● Records supplied:
Start of Block
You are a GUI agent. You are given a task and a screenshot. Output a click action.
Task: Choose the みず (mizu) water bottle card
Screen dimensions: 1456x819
End of Block
Start of Block
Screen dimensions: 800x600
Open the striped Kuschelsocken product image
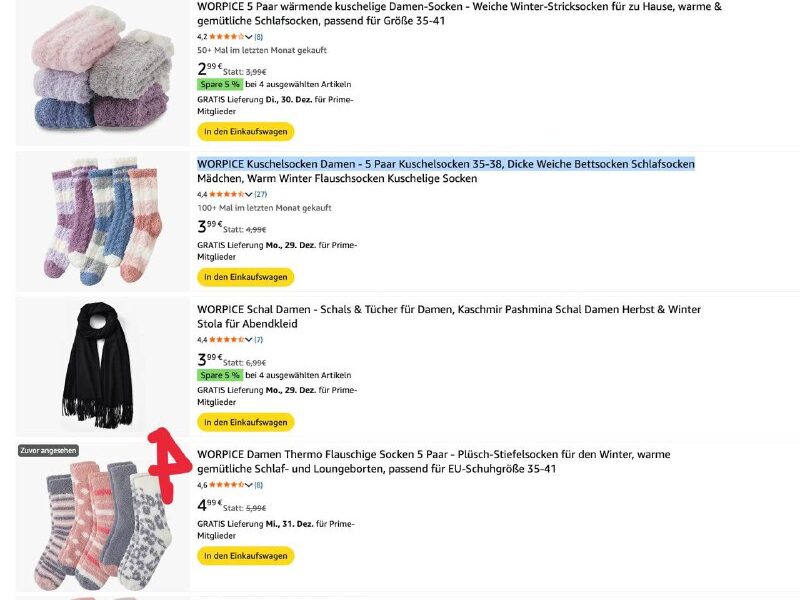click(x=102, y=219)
End of Block
Start of Block
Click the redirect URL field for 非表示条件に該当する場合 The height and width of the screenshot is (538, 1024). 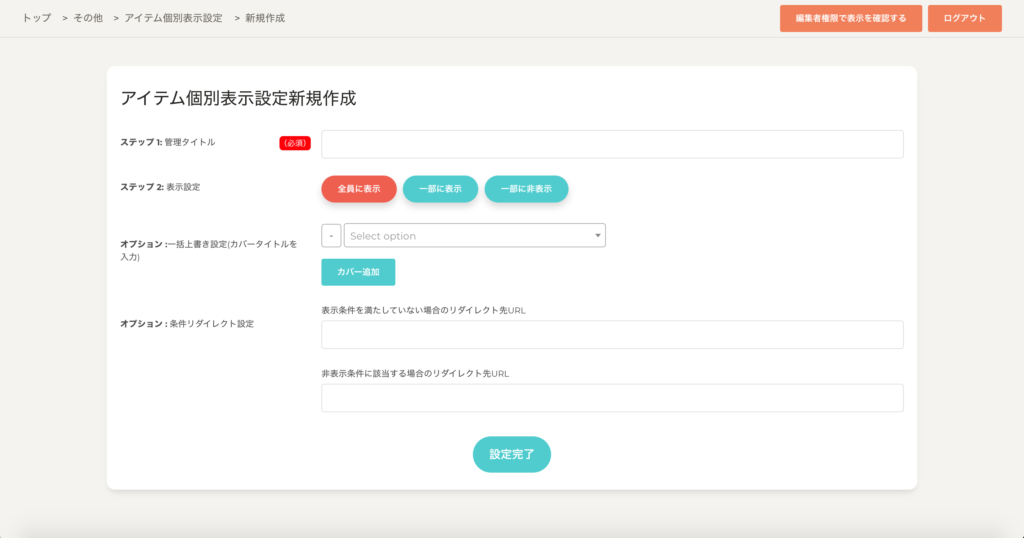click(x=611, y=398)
End of Block
● Exercise goal: Work out how many lines above contain "dimensions"; write only the number.

● Worked solution: 2